DNA repair is undoubtedly important in suppressing HBOC, but nevertheless, additional pathways related to genome stability and DNA damage response are also relevant. In this regard, cell cycle checkpoints and cell death pathways may also be implicated in HBOC. These pathways normally eliminate cells with damaged DNA and haploinsufficiency of check‐point regulators genes leads to accumulation of mutated cells. The archetypical check‐point regulator is TP53 which coordinates several genome stability factors. ATM, CHK2 (encoded by CHEK2), TP53, BRCA1–BARD1 can block the cell cycle in G1, S and in G2 phase checkpoints 94, 95. Constitutive loss of TP53 leads to the autosomal dominant Li–Fraumeni syndrome (LFS) with breast cancer, sarcoma, brain tumors, and adrenocortical carcinoma 96, 97. TP53 is activated by the ATM kinase that phosphorylates CHK2, and in an amplifying step CHK2 subsequently further targets TP53 thereby promoting the actions of ATM 89, 98. The clinical significance of the mechanism is illustrated by the CHEK2 c.1100delC variant that is associated with approximately three‐fold increased risk of breast cancer 99, 100. Taken together, cells with impaired DNA repair and cell cycle checkpoints are ultimately likely to gain selective proliferative advantages.

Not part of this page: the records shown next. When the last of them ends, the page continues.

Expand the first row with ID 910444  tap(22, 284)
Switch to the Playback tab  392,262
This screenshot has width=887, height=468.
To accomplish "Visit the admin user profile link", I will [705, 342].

The recent progress in next generation sequencing makes it possible to identify predisposing genetic variants in a fast and cost‐effective way. We, however, face a situation where cohort and co‐segregation data may not be available for rare variants, and it is important to investigate at the protein level, for example, by employing structural and functional analysis for variant classification. Since the extensive locus heterogeneity appears to converge on a relatively small number of genome maintenance pathways, we predict that such analysis may become a reality within a relatively short period of time. Unfounded classification of genetic variants is obviously harmful to the patient, and great care should be taken to generate common protocols and accreditation of the analysis to meet clinical standards.

Whole‐genome sequencing can be used to detect an impairment in two of the major pathways in the genome‐maintenance system; HRR and MMR. For detection of homolog recombination deficiency (HRD) by WGS, Davies et al. recently generated a predictor for BRCA1 and BRCA2‐defecient tumor samples. This WGS‐based predictor may be well‐suited for the clinical setting since the study showed a doubling in the detection rate of HRD tumors as well as robustness between independent biopsies and samples, including DNA obtained from paraffin‐embedded tissue 101. The signature named HRDetect includes base substitutions, indels and rearrangements of many more genes than just BRCA1 and BRCA2 and is trained to suite WGS derived results. Identifying tumors that are deficient in HRR, whether it is through germline or somatic inactivation of BRCA1 and BRCA2 is clinically extremely relevant since these tumors are selectively sensitive to PARPi 102, 103. For identification of MMR‐impaired breast cancer tumors, another WGS based mutational signature has recently been described 104. The mutational signature is sought to be a direct pathophysiological reflection of MMR pathway abrogation that may outperform current biomarkers and hereby increasing the sensitivity to immune therapies; Thus, WGS should soon be required for up‐front routine clinical analysis and we suggest an optimized diagnostic workflow which allows the performance of precision medicine, Fig. 4.

Figure 4

Precision diagnostic workflow for breast cancer patients; Once a diagnosis of breast cancer has been verified from core‐needle biopsy, a germline analysis by whole‐genome sequencing (WGS) is initiated from whole‐blood (WH). Initially, genetic status of the major predisposing genes should be ready in time for planning of risk reducing surgery. Based on DNA and RNA from the surgical specimen, a full somatic profile and subtype is generated and finalized for multidisciplinary team (MDT) including; HRD‐status and mutation burden from DNA analyzed by WGS (PARPi or immunotherapy) as well as potential actionable targets from high‐coverage NGS‐panel; Molecular subtype, receptor status and proliferative index from RNA based on RNA‐sequencing. Histopathology includes immunohistochemical type, morphological characteristics and receptor status.